Он присел на корточки над Тимуром, и тот вжался в пол. Нависавшая над ним рожа в таком ракурсе была особенно страшна.
– Где диадемы? – внятно спросил Бабкин.
– Что?
– Если ответишь быстро, есть шанс остаться с целыми руками.
– Какие диадемы? – выдавил Тимур.
– Понятно…
Бабкин взял со стола нож, изъятый у Коли, наклонился над Садыковым. Вскрикнули сразу трое, Тимур громче всех.
– Мужик, мужик, ты чего!
– Какие диадемы?
– Он не знает!
– А кто знает? – рыкнул Сергей.
Все смотрели на него.
– Слышь, братан, – наконец очень осторожно начал Паша. Говорить, лежа лицом в пол, было неудобно – слова выходили гулкими, а в нос дуло из щели. – Ты объясни, чего тебе надо-то.
Сергей взял Тимура за грудки, пересадил к стене, как куклу, и объяснил. Тимур замигал.
– Ты постой, постой, – заволновался он. – Откуда у нас такое? Братцы, вы нас с кем-то перепутали!
– Тимур Садыков, – лениво сказал Сергей. – Брат Динары Курчатовой. Сегодня был в ломбарде, где договорился о передаче двух диадем…
Тимур взвыл, как будто его резали. И торопливо заговорил: нет, он не знает ни о каких диадемах, в ломбарде он был, потому что покупал кольцо своей подруге, той самой, которая предупредила его о слежке. Они хотели всего лишь проучить их и передать через них Динаре ложную информацию. Это ведь она наняла их!
Бабкин окончательно перестал что-либо понимать. Он беспомощно обернулся на Илюшина. Тот пересел на край постели, сведя брови, и внимательно смотрел на Садыкова.
– Макар, можно их поучить маленько? – попросил Бабкин. – Они же нам мозги полощут!
Дружный хор умоляющих голосов заставил его поморщиться.

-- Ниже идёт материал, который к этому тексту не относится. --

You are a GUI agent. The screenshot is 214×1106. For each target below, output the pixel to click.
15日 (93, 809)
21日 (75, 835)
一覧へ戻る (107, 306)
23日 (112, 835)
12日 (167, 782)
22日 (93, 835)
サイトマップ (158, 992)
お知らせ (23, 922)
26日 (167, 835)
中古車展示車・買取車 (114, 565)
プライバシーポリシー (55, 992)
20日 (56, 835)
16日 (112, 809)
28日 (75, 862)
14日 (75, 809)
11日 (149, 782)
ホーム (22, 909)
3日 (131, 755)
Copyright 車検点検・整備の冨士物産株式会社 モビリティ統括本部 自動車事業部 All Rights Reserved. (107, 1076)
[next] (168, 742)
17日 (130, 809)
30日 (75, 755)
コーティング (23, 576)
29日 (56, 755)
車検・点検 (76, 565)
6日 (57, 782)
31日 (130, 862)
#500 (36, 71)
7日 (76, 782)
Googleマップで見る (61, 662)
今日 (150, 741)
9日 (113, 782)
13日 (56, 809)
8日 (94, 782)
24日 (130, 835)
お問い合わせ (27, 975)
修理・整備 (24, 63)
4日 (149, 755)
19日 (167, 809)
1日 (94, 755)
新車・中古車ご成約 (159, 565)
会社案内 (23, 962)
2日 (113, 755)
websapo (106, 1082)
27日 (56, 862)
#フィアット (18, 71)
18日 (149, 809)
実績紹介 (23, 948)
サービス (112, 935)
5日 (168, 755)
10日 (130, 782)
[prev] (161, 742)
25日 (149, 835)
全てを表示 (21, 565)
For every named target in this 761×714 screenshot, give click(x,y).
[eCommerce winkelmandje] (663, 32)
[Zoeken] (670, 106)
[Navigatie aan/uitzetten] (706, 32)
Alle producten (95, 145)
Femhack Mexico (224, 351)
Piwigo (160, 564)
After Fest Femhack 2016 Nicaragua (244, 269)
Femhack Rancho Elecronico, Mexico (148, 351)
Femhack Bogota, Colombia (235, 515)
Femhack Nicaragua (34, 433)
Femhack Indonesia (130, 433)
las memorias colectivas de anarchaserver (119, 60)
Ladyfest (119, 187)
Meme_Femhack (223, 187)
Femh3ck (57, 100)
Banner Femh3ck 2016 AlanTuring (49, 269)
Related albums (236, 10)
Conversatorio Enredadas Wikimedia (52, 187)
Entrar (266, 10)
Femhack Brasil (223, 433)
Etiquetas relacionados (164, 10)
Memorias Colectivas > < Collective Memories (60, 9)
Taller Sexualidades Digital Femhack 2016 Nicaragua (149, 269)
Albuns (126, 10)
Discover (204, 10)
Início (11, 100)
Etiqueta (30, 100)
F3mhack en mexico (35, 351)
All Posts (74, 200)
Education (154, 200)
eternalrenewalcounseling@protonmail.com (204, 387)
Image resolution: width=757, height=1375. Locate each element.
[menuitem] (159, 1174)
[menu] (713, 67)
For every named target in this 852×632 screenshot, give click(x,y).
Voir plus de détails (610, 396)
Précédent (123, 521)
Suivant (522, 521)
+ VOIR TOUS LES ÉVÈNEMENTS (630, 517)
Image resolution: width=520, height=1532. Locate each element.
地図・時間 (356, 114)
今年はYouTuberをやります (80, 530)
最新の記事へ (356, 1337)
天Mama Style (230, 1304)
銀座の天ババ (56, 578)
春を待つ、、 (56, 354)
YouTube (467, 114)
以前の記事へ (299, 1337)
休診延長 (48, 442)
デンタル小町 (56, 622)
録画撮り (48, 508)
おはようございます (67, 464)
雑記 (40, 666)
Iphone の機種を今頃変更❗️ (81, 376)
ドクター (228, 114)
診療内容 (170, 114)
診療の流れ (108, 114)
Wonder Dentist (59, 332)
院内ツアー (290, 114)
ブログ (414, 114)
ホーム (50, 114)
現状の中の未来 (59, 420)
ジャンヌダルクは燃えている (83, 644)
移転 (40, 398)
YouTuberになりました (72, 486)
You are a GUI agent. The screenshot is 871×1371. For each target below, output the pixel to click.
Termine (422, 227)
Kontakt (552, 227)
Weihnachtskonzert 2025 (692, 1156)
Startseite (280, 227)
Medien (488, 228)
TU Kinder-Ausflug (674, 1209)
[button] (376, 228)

– Подожди-ка, подожди… – медленно сказал Илюшин. – Как тебя… Тимур. Где ты был в понедельник утром?
Здесь и был, дрожащим голосом заверил Тимур, разбирали старое шмотье Мурата. Его дача, они погорельцы, пожар был в прошлом году, как раз в это же время…
Он понес про пожар, но Бабкин движением брови заставил его умолкнуть.
– И в ломбард ты заезжал за кольцом своей Гуле, – утвердительно сказал Макар.
Тимур поклялся своей жизнью, что именно так.
– Тогда объясни мне, товарищ Садыков, – мягко сказал Макар, не сводя с него глаз, – зачем ты устроил весь этот цирк с захватом заложников? И уговаривал моего друга наговорить твоей сестре три короба вранья? А?
Тимур сглотнул под их взглядами и объяснил.
С каждым его словом гипотеза, возведенная Илюшиным и Бабкиным, вздрагивала, как от землетрясения. И с последней фразой рухнула, разлетевшись на кирпичи.
Глава 10
Гройс сказал, что замерз. Ирма, преодолевая брезгливость, прикоснулась к его лбу. Температуры не было, но старика тряс озноб.
– На улице двадцать градусов!
Ей казалось, он притворяется. Он постоянно обманывает ее! Лжец!
– Я старый, – жалобно сказал Гройс. – Я мерзну. Когда вы станете старой, вам тоже будет холодно летом.
«Я никогда не стану старой», – подумала Ирма.
Ей вспомнилось, что бабки всегда кутаются в тулупы, и она принесла ему с чердака плед, связанный, кажется, еще матерью – из собачьей шерсти, такой теплый и душный, что спать под ним было невозможно. Гройс закутался в него и стал похож на осиное гнездо, которое однажды она нашла под крышей. Оно тоже было серое – вытянутый кокон, в котором гудело и копошилось. Ирма опрыскала его истребителем ос, и гудение вскоре прекратилось.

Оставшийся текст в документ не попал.